WHAT THE EXERCISE ASKS: A verbatim copy of the data below is the required output.

DATA FOR PROCESSING:
Segment Open

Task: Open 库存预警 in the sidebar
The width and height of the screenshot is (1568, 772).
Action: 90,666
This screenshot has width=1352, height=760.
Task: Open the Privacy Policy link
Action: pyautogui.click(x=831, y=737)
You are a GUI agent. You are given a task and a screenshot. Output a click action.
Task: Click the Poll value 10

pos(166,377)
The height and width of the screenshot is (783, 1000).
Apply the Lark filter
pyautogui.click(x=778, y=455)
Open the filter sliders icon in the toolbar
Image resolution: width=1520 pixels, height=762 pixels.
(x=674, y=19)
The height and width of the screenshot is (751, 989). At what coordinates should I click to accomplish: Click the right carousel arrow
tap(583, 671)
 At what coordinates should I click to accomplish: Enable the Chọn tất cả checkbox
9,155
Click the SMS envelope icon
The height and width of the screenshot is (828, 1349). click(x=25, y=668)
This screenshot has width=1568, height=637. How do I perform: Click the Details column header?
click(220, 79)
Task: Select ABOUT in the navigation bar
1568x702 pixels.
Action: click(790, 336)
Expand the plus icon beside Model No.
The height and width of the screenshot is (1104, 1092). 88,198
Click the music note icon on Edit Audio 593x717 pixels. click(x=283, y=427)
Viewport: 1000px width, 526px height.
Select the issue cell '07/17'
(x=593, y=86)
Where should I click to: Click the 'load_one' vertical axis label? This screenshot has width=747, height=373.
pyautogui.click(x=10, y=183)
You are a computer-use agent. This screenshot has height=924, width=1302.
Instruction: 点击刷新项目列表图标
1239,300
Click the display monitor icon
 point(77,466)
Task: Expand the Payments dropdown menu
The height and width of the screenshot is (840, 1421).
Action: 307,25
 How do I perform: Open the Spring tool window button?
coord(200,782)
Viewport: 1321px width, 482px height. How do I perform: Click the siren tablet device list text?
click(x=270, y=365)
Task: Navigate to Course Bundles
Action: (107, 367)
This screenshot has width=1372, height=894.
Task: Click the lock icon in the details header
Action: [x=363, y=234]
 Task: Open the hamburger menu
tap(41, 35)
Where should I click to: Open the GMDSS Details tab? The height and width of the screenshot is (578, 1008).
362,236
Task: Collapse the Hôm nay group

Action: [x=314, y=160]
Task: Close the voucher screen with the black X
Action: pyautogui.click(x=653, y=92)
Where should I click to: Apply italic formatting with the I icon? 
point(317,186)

Segment Closed

SOLUTION:
Task: Open 库存预警 in the sidebar
The width and height of the screenshot is (1568, 772).
Action: 90,666
This screenshot has width=1352, height=760.
Task: Open the Privacy Policy link
Action: pyautogui.click(x=831, y=737)
You are a GUI agent. You are given a task and a screenshot. Output a click action.
Task: Click the Poll value 10

pos(166,377)
The height and width of the screenshot is (783, 1000).
Apply the Lark filter
pyautogui.click(x=778, y=455)
Open the filter sliders icon in the toolbar
Image resolution: width=1520 pixels, height=762 pixels.
(x=674, y=19)
The height and width of the screenshot is (751, 989). At what coordinates should I click to accomplish: Click the right carousel arrow
tap(583, 671)
 At what coordinates should I click to accomplish: Enable the Chọn tất cả checkbox
9,155
Click the SMS envelope icon
The height and width of the screenshot is (828, 1349). click(x=25, y=668)
This screenshot has width=1568, height=637. How do I perform: Click the Details column header?
click(220, 79)
Task: Select ABOUT in the navigation bar
1568x702 pixels.
Action: click(790, 336)
Expand the plus icon beside Model No.
The height and width of the screenshot is (1104, 1092). 88,198
Click the music note icon on Edit Audio 593x717 pixels. click(x=283, y=427)
Viewport: 1000px width, 526px height.
Select the issue cell '07/17'
(x=593, y=86)
Where should I click to: Click the 'load_one' vertical axis label? This screenshot has width=747, height=373.
pyautogui.click(x=10, y=183)
You are a computer-use agent. This screenshot has height=924, width=1302.
Instruction: 点击刷新项目列表图标
1239,300
Click the display monitor icon
 point(77,466)
Task: Expand the Payments dropdown menu
The height and width of the screenshot is (840, 1421).
Action: 307,25
 How do I perform: Open the Spring tool window button?
coord(200,782)
Viewport: 1321px width, 482px height. How do I perform: Click the siren tablet device list text?
click(x=270, y=365)
Task: Navigate to Course Bundles
Action: (107, 367)
This screenshot has width=1372, height=894.
Task: Click the lock icon in the details header
Action: [x=363, y=234]
 Task: Open the hamburger menu
tap(41, 35)
Where should I click to: Open the GMDSS Details tab? The height and width of the screenshot is (578, 1008).
362,236
Task: Collapse the Hôm nay group

Action: [x=314, y=160]
Task: Close the voucher screen with the black X
Action: pyautogui.click(x=653, y=92)
Where should I click to: Apply italic formatting with the I icon? 
point(317,186)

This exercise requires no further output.